# Movie Data Processing and Preprocessing

## Goal

The goal is to prepare and preprocess movie-related data to enable downstream tasks such as genre prediction or movie recommendation. To accomplish this, we aim to construct a large, clean, and well-structured dataset by combining and refining two publicly available data sources. This dataset will serve as the foundation for later model training and evaluation using natural language processing techniques.


## Datasets Used

We use two publicly available datasets from Kaggle:

1. **Millions of Movies** (`akshaypawar7/millions-of-movies`):
   This dataset contains various metadata about movies, including essential fields like `id`, `title`, `release_date`, `overview`, `genres`, and `recommendations`.
   Additionally, it includes other attributes such as `budget`, `revenue`, `runtime`, `popularity`, and `vote_average`, which provide more context but are not critical for our current project goals.

2. **Wikipedia Movie Plots** (`jrobischon/wikipedia-movie-plots`): This dataset includes `title`, `release_year`, and detailed plot summaries (`Plot`) for over 34,000 movies.

## Data Cleaning and Merging

- Titles and release years were cleaned and normalized.
- The two datasets were merged using `title` and `release_year` as keys to enrich the primary dataset with additional plot data.
- If a plot was missing, we used the overview as a fallback to ensure textual input for each movie.

## Additional Cleaning Steps

- Removed duplicates using `id` and `title`
- Replaced invalid or empty values such as `"nan"` or `"None"` in the `plot` field

## Test Dataset Construction for Recommendations

Based on the `recommendations` field, we created two test datasets:

- One containing 5,000 movies
- One containing 10,000 movies

For each movie, we ensured:

- A valid plot or overview
- That the referenced recommendations exist within the dataset

## Exported Files

All cleaned and structured datasets were exported as JSON files for further use:

- `../data/all_data.json`
  Contains the full merged dataset with all available movies, including metadata (such as IDs, titles, release dates, and other attributes), plots, overviews, genres, and recommendations.

- `../data/recommendation_with_plot.json`
  Contains movies that have both plot information and recommendation data, prepared for recommendation tasks.
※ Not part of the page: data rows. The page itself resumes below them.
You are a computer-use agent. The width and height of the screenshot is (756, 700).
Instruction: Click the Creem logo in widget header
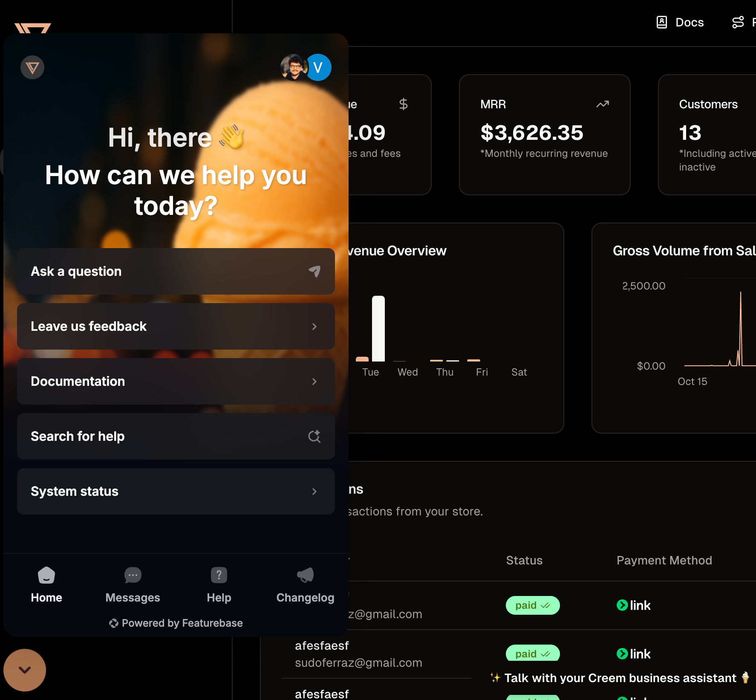[32, 67]
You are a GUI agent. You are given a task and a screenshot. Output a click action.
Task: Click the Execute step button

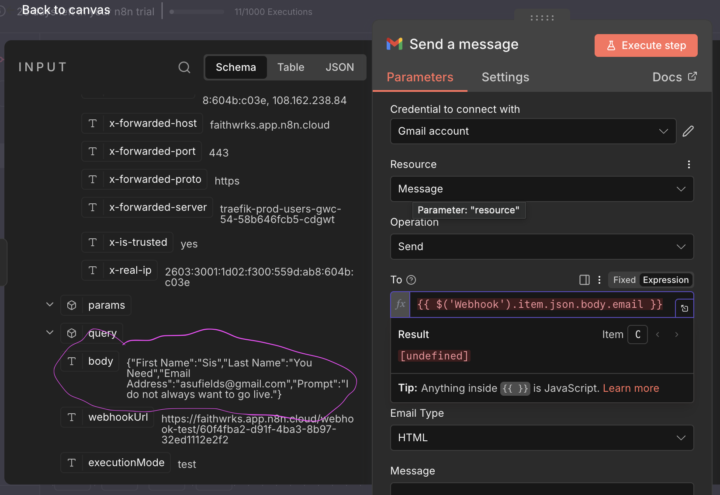[646, 45]
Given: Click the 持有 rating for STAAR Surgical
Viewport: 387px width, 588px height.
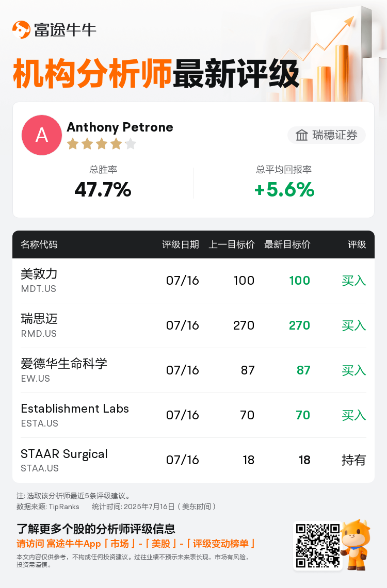Looking at the screenshot, I should pos(353,460).
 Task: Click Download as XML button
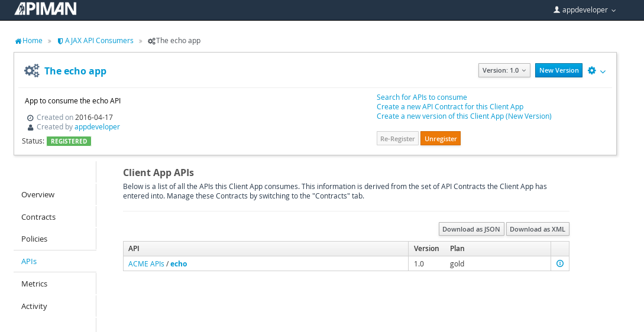tap(538, 229)
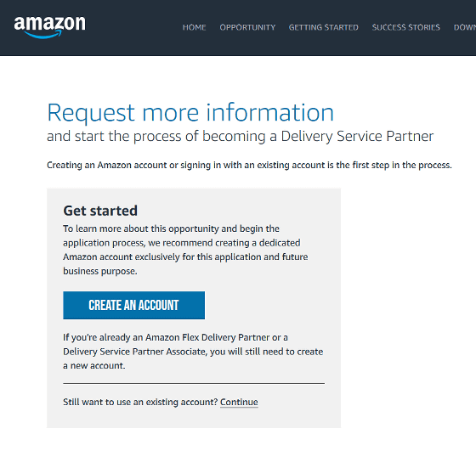Click the blue smile arrow under the Amazon wordmark
Screen dimensions: 476x451
[43, 34]
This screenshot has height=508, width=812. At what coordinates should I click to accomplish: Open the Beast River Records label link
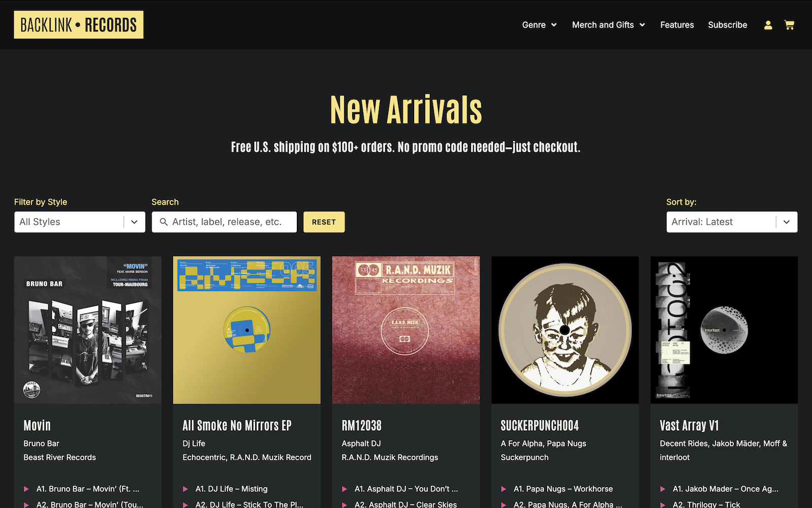pyautogui.click(x=59, y=457)
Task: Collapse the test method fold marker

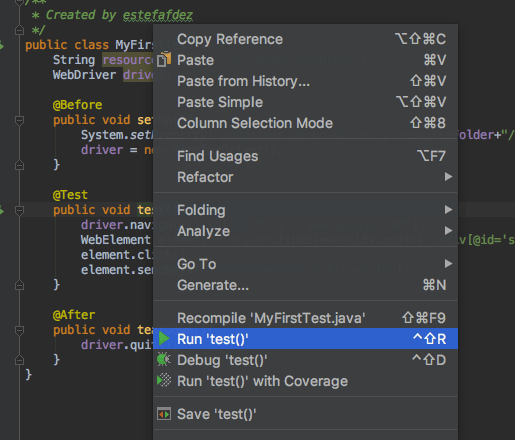Action: pyautogui.click(x=20, y=210)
- `../data/recommendation_with_plot_test_5000.json`
  A test dataset subset with 5,000 movies, filtered to ensure valid plots and recommendations for evaluation purposes.

- `../data/recommendation_with_plot_test_10000.json`
  Similar to the 5,000-movie subset but larger, containing 10,000 movies for testing and validation.

- `../data/merged_wiki_plot.json`
  Contains only those movie entries for which detailed Wikipedia plot summaries were available and successfully merged, ensuring high-quality, extended plot descriptions.


In [38]:
import kagglehub
import shutil
import os
import pandas as pd
from tqdm import tqdm
tqdm.pandas()


## Download of the Data

For this project, we utilize two large publicly available datasets from Kaggle. The first dataset, **Millions of Movies** (`akshaypawar7/millions-of-movies`), contains extensive metadata on over 500,000 movies, including details such as movie IDs, titles, release dates, overviews, genres, and recommendations.

The second dataset, **Wikipedia Movie Plots** (`jrobischon/wikipedia-movie-plots`), provides detailed plot summaries for about 34,000 movies. This dataset will be used to enrich the primary dataset with more comprehensive plot descriptions.


In [39]:
def download_kaggle_dataset(dataset_name):
    dataset_path = kagglehub.dataset_download(dataset_name)
    target_path = "data"
    os.makedirs(target_path, exist_ok=True)

    for filename in os.listdir(dataset_path):
        full_file_name = os.path.join(dataset_path, filename)
        if os.path.isfile(full_file_name):
            shutil.copy(full_file_name, target_path)


In [40]:
download_kaggle_dataset("akshaypawar7/millions-of-movies")



In [41]:
df = pd.read_csv('data/movies.csv')

In [42]:
download_kaggle_dataset("jrobischon/wikipedia-movie-plots")
df_wiki = pd.read_csv('data/wiki_movie_plots_deduped.csv')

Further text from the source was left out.